Les inégalités en matière de cadre de vie sont au cœur des inégalités dites « environnementales ». Dans ce domaine, les quartiers les plus pauvres se distinguent très nettement si l’on en croit l’enquête cadre de vie de l’Insee (données 2018)1. Les 1 500 quartiers dits « prioritaires » de la politique de la ville (et que nous qualifions de « quartiers pauvres ») regroupent cinq millions d’habitants, soit un peu moins de 8 % de la population. On en parle beaucoup pour le niveau du chômage ou de l’insécurité, mais leurs habitants se plaignent aussi de vivre dans un cadre peu agréable.

La première forme d’inégalité environnementale est le cadre de vie global. 46 % des habitants de ces quartiers jugent2 que l’environnement global de leur quartier est dégradé, mal entretenu, qu’il manque de propreté, soit 2,3 fois plus que dans les quartiers environnants des villes qui comptent un quartier pauvre. 36 % se plaignent de parties communes ou d’équipements intérieurs dégradés, contre 16 % des habitants des quartiers avoisinants.
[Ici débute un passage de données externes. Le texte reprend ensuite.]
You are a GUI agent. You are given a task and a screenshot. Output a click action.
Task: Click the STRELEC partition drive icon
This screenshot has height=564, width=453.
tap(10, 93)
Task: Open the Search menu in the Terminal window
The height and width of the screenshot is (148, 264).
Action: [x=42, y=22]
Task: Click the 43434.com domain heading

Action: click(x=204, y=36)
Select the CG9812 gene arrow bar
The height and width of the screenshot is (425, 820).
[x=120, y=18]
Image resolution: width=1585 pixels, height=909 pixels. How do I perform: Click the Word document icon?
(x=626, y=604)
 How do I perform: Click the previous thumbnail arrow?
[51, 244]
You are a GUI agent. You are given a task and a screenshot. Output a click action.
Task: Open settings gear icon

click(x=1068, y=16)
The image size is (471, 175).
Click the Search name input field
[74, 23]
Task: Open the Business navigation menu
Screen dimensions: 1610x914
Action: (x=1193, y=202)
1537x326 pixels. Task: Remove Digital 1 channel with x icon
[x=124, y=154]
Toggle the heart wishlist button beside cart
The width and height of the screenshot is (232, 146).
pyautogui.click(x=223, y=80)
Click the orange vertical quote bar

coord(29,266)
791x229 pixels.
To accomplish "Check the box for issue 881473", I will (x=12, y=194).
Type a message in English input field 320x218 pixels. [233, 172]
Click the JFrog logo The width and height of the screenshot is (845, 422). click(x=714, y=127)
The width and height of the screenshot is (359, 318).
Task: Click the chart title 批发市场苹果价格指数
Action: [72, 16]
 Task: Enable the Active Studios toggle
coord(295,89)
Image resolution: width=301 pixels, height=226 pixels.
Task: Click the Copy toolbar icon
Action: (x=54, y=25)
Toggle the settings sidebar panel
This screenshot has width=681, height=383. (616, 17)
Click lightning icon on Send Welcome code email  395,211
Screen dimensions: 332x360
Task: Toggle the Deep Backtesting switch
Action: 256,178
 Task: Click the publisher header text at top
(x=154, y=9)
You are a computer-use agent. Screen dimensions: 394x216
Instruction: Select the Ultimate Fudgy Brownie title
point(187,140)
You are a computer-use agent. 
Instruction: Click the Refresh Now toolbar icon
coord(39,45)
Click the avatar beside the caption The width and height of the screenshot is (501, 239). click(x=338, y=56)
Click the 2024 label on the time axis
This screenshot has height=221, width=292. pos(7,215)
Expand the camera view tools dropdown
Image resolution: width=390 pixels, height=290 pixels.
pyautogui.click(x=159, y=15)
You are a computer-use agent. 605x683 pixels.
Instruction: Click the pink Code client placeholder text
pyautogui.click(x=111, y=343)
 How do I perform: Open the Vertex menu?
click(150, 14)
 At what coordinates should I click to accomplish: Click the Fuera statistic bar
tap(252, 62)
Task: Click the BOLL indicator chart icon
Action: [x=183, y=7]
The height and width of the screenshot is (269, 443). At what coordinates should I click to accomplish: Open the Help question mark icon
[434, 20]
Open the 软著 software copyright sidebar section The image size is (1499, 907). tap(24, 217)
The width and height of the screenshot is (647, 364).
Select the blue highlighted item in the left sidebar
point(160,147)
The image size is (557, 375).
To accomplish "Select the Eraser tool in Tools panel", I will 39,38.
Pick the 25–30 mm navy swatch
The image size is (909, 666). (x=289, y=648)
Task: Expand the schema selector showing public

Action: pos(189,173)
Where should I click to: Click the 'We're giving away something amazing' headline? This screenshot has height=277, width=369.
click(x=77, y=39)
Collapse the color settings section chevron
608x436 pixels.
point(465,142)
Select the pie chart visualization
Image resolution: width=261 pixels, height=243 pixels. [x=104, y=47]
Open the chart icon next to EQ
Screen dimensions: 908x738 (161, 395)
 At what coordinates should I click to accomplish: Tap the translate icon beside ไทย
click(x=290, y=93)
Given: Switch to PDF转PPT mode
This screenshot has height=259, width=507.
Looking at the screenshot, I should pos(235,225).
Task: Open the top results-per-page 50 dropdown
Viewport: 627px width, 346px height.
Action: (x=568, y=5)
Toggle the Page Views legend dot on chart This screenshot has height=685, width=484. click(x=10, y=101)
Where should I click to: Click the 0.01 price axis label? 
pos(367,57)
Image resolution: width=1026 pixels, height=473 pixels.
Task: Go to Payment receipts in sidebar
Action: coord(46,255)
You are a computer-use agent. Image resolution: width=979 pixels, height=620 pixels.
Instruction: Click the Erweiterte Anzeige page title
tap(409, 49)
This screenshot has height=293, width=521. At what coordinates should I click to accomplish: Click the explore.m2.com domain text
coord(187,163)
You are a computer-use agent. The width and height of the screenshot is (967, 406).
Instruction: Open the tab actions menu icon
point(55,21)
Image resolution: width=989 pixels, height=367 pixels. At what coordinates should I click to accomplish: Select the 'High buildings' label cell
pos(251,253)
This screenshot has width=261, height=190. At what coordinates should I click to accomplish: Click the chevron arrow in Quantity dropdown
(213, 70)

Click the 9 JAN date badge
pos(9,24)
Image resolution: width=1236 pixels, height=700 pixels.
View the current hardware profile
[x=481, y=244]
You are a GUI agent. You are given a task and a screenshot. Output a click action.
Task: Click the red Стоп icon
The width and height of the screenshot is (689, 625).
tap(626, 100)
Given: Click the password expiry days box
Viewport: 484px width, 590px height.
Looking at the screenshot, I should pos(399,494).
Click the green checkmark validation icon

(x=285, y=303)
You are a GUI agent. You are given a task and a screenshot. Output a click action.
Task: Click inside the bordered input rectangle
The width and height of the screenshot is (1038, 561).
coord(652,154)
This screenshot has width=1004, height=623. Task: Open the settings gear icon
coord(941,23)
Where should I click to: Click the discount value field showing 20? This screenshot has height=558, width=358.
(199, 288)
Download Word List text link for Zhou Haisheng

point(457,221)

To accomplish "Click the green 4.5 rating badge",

La deuxième forme d’inégalité environnementale est liée à la pollution. Globalement, les habitants des quartiers pauvres ne se plaignent pas plus que les autres (43 % contre 38 %) de la qualité de l’air, des sols ou de l’eau. 33 % contre 23 % regrettent le manque d’espaces verts. Ce qui gêne le plus ceux qui vivent dans ces quartiers, c’est le bruit : 50 % s’en plaignent, deux fois plus que dans les quartiers avoisinants.

Certes, ces données déclaratives mériteraient d’être complétées par des instruments de mesure objectifs. Quoi qu’il en soit, les Français sont inégaux dans leur environnement de vie et les populations les plus pauvres de ces quartiers sont les premières touchées. Ces données moyennes cachent un environnement encore bien plus dégradé  pour quelques quartiers particulièrement pauvres. Les inégalités environnementales y sont encore plus grandes. Inversement, cela ne signifie pas que ces quartiers ressemblent à la caricature qu’on en fait souvent. Par ailleurs, une partie des quartiers plus aisés subissent aussi des pollutions, notamment celle liée au bruit.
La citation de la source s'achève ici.